The standard multi-pattern exposure system did a great job in a variety of conditions and the auto white balance was mostly reliable too – except once or twice in overcast conditions, where it occasionally chose two clearly different values, when all that had changed was the subject framing. The solution, of course, is to use a manual white balance preset to suit the conditions, or shoot Raw files and use Sony’s new Imaging Edge software suite to process your images later.
This software suite originally supplied is pretty basic, consisting of separate Remote, Viewer and Edit applications, but this has now been replaced by Sony's more up to date Imaging Edge desktop and mobile applications, and the A7 III and Sony lenses are widely supported by third-party Raw processors like Lightroom, Capture One and others.
We pitted the A7 III against three of its contemporaries at the time; the Canon EOS 5D Mark IV, Nikon D750 and Sony A7R II, and the A7 III fell right in the middle of the pack for color error, although all four cameras scored well.
At low to medium ISO settings, the A7 III produced less noise than all its rivals. The Canon EOS 5D IV caught up at higher ISO settings while the Nikon D750 and A7R III lagged behind.

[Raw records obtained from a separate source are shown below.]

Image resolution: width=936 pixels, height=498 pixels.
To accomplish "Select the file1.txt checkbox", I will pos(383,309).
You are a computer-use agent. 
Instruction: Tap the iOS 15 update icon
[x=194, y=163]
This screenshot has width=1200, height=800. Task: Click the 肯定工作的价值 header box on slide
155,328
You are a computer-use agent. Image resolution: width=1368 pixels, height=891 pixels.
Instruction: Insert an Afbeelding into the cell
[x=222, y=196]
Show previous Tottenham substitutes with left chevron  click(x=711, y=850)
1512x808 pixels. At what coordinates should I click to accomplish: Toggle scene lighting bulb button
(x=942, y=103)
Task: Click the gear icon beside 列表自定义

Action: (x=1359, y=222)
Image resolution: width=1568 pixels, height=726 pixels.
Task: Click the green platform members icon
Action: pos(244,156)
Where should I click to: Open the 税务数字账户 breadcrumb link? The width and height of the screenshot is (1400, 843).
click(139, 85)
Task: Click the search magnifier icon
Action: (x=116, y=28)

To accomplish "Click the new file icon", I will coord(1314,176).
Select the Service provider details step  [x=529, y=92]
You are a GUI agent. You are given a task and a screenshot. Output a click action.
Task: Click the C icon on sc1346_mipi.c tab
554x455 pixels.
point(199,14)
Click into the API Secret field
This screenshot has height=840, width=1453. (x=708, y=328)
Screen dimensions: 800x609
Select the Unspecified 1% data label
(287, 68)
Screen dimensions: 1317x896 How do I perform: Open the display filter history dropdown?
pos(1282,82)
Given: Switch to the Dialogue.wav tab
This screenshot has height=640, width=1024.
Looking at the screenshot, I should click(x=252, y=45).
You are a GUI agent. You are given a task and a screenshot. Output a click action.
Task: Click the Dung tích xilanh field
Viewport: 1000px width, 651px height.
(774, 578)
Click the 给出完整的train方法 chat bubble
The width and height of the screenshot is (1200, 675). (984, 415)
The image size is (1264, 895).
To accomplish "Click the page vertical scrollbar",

The EOS 5D Mark IV runs the A7 III a close second for dynamic range but falls away at higher ISO settings. The A7R III puts in a strong performance too, but the older Nikon D750 is left behind.
The A7 III hardly puts a foot wrong. Its specifications make it a terrific all-rounder, one that’s so powerful that its price is actually a bit of a surprise. Its handling and control layout aren’t perfect (fans might disagree!), but that’s soon forgotten in the face of its autofocus and continuous shooting performance, not to mention its 4K video capabilities.
The 24MP resolution might put a few people off. We’ve been spoiled recently by a slew of higher-resolution full-frame cameras like the Canon EOS 5DS, Nikon D850 and Sony’s own A7R III. Even the Pentax K-1 Mark II beats the A7 III, with its 36.4MP sensor.
But pixels aren’t everything, and 24MP is still enough to produce top-quality enlargements and meet most regular commercial briefs – and it’s what makes the A7 III’s amazing blend of speed, performance and value for money possible. Other cameras might grab the headlines in one area or another, but few are so consistently capable across such a wide range of disciplines.
And even if you are swayed by the multiple improvements in the Sony A7 IV, you'll have to pay a lot more to get them.